Every year, the month of Ramadan gives Muslims the opportunity to grow closer to Allah, reflect, be grateful for blessings, give to charity, and seek salvation on the Nights of Destiny (Layalat-ul-Qadr). By Eid al-Fitr, the celebration that marks the end of the holy month, our intentions should be pure, hearts faithful, and minds socially conscious.

Muslims usually celebrate Eid for three days by praying Salat al-Eid (Eid prayer) at the mosque, donating to those in need, visiting loved ones’ graves, and hosting feasts and visiting family. 

Some Islamic centers across Michigan and around the world host public festivities for families, but this year the Imams Council of Michigan urged these centers to cancel public celebrations and stand in solidarity with the Palestinian people through prayers and sermons. 

“The situation in Gaza demands our immediate attention and action. As members of the global Muslim community, it is our duty to stand in solidarity with our brothers and sisters in Gaza and to show our unwavering support for their plight,” Imams Council of Michigan officials said in a statement.

While at least 10 Islamic centers in Michigan canceled festivities, some community members argued on social media that it was unfair for Eid to be canceled. However, what they failed to understand is that celebrations were canceled, not Eid itself. There is a difference. 

Eid will still be observed this Wednesday as Muslims are obligated to break their fast, pray, and donate, but public celebrations have never been obligatory or acceptable when people are in mourning. Many Muslims have experienced the loss of immediate family members right before Eid and believe it’s unacceptable to publicly celebrate out of respect for the dead.

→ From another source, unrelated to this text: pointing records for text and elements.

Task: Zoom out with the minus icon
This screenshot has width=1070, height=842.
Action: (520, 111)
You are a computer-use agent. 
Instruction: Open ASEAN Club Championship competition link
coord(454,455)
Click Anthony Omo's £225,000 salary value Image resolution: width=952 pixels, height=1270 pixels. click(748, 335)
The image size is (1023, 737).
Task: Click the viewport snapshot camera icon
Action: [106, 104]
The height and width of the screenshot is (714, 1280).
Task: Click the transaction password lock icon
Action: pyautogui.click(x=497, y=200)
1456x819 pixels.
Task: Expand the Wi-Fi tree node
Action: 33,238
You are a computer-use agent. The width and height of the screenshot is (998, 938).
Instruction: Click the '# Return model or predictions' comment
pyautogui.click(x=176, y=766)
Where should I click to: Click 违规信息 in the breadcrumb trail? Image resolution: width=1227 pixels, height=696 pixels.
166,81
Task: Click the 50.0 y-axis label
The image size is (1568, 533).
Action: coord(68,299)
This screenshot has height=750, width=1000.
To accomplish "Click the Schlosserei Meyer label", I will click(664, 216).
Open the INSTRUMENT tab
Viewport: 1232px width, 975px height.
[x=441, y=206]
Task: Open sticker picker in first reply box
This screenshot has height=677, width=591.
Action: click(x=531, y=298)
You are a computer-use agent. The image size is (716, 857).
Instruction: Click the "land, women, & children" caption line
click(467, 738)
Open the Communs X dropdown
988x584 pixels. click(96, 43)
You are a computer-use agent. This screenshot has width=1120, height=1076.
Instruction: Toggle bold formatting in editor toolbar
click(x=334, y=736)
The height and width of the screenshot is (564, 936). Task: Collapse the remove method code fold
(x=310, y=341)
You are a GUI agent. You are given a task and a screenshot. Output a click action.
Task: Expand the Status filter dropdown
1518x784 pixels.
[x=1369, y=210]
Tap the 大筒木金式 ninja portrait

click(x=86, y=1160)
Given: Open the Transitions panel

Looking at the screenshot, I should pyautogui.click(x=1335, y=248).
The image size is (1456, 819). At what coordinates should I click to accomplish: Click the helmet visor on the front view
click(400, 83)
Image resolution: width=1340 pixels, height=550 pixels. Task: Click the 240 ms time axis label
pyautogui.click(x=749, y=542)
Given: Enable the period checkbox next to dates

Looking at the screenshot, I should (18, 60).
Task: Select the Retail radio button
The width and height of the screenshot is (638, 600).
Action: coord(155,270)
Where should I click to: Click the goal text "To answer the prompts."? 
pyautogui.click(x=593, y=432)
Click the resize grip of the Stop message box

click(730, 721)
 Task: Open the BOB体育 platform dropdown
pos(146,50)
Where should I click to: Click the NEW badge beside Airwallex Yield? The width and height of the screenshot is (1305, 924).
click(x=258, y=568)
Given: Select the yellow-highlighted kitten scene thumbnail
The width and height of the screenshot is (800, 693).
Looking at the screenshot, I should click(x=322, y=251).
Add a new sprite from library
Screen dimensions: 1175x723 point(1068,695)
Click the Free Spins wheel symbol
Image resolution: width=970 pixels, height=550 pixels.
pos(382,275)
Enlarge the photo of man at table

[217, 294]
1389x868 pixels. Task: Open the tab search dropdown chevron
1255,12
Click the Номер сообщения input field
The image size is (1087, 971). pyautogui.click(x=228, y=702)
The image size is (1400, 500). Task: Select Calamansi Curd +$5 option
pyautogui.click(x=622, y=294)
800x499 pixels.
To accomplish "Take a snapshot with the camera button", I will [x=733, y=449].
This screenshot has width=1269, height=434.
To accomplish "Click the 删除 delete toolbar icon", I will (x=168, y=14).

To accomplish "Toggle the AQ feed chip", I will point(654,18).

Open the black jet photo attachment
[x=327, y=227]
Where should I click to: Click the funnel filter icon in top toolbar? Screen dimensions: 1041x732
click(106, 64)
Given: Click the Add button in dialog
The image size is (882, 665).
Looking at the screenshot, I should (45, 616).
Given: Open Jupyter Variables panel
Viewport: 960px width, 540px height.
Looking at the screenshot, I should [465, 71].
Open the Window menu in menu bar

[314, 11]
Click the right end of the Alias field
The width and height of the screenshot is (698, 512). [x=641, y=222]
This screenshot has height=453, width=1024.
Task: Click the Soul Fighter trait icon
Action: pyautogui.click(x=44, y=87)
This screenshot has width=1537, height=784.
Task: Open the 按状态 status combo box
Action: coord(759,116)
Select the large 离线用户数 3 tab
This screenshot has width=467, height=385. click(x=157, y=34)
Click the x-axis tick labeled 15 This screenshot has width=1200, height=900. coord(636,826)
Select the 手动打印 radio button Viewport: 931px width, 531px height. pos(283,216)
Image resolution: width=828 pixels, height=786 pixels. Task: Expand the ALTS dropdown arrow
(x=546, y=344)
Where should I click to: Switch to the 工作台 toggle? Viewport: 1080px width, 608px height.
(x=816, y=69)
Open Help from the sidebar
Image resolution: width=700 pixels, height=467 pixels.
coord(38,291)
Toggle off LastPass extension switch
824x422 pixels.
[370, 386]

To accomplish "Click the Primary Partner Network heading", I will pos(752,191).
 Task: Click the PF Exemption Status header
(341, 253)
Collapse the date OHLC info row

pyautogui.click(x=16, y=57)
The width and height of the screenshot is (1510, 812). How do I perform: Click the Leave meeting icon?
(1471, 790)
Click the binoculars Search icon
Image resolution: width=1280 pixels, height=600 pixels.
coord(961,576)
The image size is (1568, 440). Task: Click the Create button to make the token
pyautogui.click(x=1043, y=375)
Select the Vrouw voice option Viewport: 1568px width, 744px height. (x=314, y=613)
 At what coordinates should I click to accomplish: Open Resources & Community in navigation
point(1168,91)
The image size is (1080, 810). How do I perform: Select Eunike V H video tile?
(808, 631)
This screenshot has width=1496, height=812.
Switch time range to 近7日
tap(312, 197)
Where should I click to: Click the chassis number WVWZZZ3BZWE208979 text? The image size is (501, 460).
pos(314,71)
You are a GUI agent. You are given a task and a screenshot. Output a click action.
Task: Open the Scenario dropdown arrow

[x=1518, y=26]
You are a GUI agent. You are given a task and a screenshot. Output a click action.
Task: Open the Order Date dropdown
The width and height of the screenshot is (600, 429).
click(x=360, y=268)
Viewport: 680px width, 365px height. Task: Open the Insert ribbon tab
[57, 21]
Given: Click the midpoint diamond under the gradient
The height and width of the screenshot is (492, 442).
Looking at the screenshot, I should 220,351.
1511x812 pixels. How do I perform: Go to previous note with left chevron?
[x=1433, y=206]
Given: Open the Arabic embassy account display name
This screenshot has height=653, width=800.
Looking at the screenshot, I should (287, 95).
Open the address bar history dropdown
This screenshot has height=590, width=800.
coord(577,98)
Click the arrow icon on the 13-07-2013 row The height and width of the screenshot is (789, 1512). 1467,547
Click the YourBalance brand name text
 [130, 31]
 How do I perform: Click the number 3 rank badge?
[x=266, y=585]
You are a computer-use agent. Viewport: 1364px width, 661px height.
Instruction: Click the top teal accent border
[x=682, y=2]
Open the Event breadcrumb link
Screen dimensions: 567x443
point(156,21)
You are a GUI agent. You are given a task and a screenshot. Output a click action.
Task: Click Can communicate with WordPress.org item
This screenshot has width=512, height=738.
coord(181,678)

When comparing it to Gaza, the Muslim Ummah has lost more than 33,000 brothers and sisters in a genocide that has been livestreamed daily for the past six months. Therefore, out of respect for these innocent humans who had to be quickly buried in mass graves, devoid of funeral rites, there shouldn’t be any comments or thoughts about a need for public celebrations.

Let’s not forget that we also witnessed Muslims in Gaza observe Ramadan all while barely having any food with which to break their fasts. Families, who had once invited relatives and friends over for delicious iftar dinners, were relying on useless aid packages that were barely attainable or sufficient to feed their children during the sacred and joyful month of Ramadan.  

If our Palestinian brothers and sisters can’t live and celebrate freely and safely, how is it acceptable to flaunt our feasts and festivities? How is it humane to celebrate while they are forced to document starvation, massacres, and grief daily?

As faithful and socially conscious Muslims, we must understand that public celebrations are offensive. It is our obligation to show empathy and to support our brothers and sisters in their fight against oppression. 

When you break your fast on Eid al-Fitr, remember the starving families in Gaza. When you supplicate to Allah and visit your loved ones’ graves, make sure to hold funerals in your hearts for your murdered Palestinian brothers and sisters. Pray and offer sweets and donate on behalf of their souls. 

Create new ways to observe the holiday with your family that put the oppressed before your comfort and joy. 

It is our duty to amplify their voices and mobilize collectively for Palestinian liberation.